The writing done, he is again cast down:—
"I should be very glad if you will send me the Edinburgh. It would do me good; I never since I knew you felt so low-hearted and empty of all belief in myself. I could find it in my heart to pitch my book into the fire; and I shall be thoroughly glad to get it off to you, for my heart sinks at the sight or thought of it. The one remaining poem which had stuck in my gizzard at the last I succeeded in polishing off last night, sitting up all night to do it; and I must start on the preface as soon as this letter is off."
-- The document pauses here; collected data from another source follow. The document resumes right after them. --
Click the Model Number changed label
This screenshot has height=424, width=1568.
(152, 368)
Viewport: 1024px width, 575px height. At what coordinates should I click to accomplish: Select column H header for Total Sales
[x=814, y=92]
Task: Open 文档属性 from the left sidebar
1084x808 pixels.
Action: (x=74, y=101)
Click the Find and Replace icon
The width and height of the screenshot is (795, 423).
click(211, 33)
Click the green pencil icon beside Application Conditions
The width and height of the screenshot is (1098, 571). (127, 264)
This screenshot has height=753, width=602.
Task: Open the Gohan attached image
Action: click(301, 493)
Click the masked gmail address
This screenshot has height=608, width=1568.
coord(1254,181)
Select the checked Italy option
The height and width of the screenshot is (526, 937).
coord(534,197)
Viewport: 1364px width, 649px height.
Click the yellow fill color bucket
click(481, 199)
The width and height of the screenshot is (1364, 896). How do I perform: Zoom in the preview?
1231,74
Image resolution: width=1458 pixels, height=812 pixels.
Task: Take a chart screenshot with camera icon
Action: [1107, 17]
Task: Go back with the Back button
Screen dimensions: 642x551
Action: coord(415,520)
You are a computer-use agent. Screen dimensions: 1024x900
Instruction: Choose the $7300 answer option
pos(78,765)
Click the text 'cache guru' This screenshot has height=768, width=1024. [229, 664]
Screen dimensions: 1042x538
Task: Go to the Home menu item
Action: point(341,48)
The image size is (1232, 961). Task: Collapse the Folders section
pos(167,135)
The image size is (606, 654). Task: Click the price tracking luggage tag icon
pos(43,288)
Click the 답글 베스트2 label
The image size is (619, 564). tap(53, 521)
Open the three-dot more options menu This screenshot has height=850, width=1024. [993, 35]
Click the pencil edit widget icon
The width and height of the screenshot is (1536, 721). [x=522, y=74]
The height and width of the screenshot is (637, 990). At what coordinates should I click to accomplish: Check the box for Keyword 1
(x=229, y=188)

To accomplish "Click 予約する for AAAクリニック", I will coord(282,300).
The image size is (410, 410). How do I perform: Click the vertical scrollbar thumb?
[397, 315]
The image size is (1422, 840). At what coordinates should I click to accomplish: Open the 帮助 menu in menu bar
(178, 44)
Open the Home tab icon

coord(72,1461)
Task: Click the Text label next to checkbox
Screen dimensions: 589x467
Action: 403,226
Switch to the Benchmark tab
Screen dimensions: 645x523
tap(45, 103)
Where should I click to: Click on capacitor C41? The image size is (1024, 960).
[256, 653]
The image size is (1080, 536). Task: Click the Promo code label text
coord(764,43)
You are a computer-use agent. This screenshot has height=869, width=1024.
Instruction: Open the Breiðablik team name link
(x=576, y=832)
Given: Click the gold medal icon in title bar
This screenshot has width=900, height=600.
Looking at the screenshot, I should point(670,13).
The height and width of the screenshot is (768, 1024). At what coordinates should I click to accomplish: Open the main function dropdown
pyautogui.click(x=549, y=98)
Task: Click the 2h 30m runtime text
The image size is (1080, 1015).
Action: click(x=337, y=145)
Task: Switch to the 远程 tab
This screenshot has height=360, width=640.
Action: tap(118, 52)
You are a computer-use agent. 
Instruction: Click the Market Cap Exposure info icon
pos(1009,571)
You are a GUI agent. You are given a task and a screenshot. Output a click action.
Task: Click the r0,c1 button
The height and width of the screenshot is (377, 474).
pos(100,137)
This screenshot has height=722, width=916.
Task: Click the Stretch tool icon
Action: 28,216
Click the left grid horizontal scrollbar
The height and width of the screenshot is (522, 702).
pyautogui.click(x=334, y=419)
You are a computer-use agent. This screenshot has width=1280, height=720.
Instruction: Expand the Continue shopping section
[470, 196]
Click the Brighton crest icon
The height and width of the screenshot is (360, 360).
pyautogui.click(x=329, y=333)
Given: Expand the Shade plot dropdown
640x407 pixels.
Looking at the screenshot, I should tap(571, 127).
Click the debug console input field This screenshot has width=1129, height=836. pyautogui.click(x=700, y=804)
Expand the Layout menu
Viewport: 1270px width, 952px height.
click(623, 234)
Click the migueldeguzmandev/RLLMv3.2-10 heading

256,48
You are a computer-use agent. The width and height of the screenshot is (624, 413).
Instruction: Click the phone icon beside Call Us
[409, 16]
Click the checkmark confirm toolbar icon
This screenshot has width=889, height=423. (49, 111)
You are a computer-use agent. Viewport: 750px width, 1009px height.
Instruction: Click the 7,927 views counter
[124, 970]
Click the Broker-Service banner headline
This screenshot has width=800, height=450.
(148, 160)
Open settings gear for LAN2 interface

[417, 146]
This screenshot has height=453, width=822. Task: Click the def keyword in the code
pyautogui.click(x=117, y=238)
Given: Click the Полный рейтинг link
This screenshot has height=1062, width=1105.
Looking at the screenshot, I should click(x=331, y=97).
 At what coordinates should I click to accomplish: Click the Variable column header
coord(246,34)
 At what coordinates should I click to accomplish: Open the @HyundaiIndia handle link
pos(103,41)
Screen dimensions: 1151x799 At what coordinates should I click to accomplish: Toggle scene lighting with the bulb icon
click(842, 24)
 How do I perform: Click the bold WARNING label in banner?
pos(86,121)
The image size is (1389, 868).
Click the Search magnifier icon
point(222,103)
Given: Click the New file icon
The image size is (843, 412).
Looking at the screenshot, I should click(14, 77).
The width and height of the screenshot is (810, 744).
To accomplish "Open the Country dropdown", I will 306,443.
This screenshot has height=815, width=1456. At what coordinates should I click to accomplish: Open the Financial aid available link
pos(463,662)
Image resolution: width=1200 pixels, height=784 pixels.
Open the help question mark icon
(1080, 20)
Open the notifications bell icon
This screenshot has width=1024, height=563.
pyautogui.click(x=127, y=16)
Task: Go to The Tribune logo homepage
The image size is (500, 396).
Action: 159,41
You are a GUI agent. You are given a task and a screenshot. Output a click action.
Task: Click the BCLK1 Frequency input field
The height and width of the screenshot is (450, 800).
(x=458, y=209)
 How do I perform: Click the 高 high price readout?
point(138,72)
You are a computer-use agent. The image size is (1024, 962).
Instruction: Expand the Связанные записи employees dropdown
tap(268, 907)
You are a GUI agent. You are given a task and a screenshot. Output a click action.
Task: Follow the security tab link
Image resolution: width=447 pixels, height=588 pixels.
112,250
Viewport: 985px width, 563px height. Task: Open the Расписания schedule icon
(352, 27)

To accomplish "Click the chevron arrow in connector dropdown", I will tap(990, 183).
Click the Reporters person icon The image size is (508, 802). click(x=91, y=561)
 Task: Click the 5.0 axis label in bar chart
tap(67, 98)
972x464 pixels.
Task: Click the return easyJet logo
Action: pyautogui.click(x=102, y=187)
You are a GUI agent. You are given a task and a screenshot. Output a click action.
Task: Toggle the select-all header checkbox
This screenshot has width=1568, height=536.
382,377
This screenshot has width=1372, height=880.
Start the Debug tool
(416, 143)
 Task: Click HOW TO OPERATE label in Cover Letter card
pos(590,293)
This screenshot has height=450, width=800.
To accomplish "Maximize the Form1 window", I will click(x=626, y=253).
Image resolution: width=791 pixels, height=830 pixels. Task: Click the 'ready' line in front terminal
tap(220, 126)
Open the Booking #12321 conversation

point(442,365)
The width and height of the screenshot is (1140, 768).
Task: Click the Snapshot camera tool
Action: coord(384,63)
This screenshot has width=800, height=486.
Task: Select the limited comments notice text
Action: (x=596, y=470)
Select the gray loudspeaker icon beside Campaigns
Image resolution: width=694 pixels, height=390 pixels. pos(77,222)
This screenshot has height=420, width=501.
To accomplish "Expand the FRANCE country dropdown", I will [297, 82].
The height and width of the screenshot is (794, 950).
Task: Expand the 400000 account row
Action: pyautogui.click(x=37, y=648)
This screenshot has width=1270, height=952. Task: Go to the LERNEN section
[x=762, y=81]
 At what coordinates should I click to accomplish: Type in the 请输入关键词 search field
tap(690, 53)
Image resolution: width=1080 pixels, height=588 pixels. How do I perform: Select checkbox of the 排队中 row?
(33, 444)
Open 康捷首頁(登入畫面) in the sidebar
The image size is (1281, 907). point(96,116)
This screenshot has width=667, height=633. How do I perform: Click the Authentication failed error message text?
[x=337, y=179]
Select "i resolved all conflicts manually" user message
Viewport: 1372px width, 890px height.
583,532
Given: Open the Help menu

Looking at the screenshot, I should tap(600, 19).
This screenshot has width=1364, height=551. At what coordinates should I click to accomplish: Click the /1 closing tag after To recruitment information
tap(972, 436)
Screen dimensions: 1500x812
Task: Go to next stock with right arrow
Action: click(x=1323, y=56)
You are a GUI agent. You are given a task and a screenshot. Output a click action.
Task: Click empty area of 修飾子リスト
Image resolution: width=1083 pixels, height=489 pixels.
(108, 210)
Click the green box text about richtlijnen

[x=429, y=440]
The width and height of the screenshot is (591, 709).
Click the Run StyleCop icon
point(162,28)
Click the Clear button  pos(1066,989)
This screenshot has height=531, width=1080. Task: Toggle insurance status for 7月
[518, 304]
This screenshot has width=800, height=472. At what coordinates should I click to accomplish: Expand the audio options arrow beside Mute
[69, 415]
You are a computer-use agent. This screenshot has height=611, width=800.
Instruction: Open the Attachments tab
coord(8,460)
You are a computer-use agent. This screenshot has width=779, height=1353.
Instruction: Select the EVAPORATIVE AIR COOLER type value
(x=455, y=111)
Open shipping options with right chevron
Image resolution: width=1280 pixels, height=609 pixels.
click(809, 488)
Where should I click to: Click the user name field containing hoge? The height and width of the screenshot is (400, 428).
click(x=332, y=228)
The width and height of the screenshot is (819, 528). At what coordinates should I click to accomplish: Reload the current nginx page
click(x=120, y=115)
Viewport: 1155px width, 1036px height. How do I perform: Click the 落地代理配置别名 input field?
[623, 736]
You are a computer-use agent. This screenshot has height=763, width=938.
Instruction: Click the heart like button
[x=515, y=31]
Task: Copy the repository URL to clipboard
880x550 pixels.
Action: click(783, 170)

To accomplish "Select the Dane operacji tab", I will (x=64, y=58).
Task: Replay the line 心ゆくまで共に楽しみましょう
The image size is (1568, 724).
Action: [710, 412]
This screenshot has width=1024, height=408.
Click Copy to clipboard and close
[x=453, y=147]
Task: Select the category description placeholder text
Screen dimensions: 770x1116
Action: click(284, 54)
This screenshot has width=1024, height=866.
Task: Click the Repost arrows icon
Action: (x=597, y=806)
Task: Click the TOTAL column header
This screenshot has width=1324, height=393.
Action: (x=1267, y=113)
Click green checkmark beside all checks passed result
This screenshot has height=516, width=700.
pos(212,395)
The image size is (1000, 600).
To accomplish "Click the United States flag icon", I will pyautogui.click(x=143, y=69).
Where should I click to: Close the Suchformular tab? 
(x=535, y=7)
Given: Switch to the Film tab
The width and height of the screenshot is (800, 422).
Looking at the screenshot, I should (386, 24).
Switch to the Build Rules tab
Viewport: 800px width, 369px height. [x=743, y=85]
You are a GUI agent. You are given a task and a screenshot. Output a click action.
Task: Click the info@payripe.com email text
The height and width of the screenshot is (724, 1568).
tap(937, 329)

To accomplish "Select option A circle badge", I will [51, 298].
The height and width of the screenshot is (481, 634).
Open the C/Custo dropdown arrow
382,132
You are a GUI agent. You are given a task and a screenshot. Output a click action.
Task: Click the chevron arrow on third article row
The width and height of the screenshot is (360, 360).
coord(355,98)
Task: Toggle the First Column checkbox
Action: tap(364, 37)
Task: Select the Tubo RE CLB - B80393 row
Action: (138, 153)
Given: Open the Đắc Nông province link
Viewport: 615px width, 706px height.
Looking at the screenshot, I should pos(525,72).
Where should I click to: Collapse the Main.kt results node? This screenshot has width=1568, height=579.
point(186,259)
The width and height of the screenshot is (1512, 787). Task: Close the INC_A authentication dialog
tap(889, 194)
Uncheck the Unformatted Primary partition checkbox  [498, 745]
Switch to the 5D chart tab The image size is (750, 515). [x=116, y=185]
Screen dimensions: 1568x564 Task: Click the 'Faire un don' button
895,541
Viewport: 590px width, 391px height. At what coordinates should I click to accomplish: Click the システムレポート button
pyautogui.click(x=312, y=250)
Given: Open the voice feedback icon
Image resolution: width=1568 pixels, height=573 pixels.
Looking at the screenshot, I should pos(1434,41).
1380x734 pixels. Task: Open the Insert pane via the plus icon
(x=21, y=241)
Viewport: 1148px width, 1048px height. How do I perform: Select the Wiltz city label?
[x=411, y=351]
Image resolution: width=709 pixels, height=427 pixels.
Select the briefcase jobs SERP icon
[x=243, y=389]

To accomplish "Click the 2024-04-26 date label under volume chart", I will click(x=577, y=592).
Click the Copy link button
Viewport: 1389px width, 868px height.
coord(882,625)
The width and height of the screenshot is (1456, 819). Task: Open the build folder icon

A neighbour's reminiscence is that given by Fr. David Bearne, S. J., in The Irish Monthly, November 1908, who
"recalls two occasions on which I had the privilege of chatting with the poet—once tête-à-tête in the delightful seclusion of the gardens at St. Beuno's College, within sight of Snowdon and of the sea; once in the thick of the pious crowd that throng each year to Pantasaph for the Portiuncula. Of each occasion I retain the happiest memories, though I cannot recall the exact words of any single sentence that he uttered. He knew me only as a Jesuit student of theology, and though I longed to tell him how much I loved his work, I failed to do so, partly from a sort of reverential shyness, and partly because, though he was no chatterer, he led the conversation. On one occasion I know he had just been making a pilgrimage to St. Winefride's Well. He spoke of it at length and with great enthusiasm. But my own mind was occupied with the man, rather than with what he said. . . . As men commonly understand the word there was no 'fascination' about Thompson. There was something better. There was the sancta simplicitas of the true poet and the real child."
In 1893 his father was at Rhyl, and Francis sought him there, but without invitation. He writes:—
"I went over on Monday—only to find that he had left the previous Wednesday, after having been there for a month, which things are strange."
To Dr. Thompson the strangeness would be in Francis's unwontedly active desire to see him. It is probable that each exaggerated the other's feeling of estrangement. When, in April 1896, Francis heard that his father was dying, he went to Ashton, but too late. After the funeral he writes:—
Charles Thompson |
Mary Turner Thompson |
Francis Thompson's Parents | |
"I never saw my father again, I cannot speak about it at present. —— —— made it very bitter for me. It has been nothing but ill-health and sorrow lately, but I must not trouble you with these things. I saw my sister looking the merest girl still, and sweeter than ever. She did not look a day older than ten years ago. She said I looked very changed and worn."[38]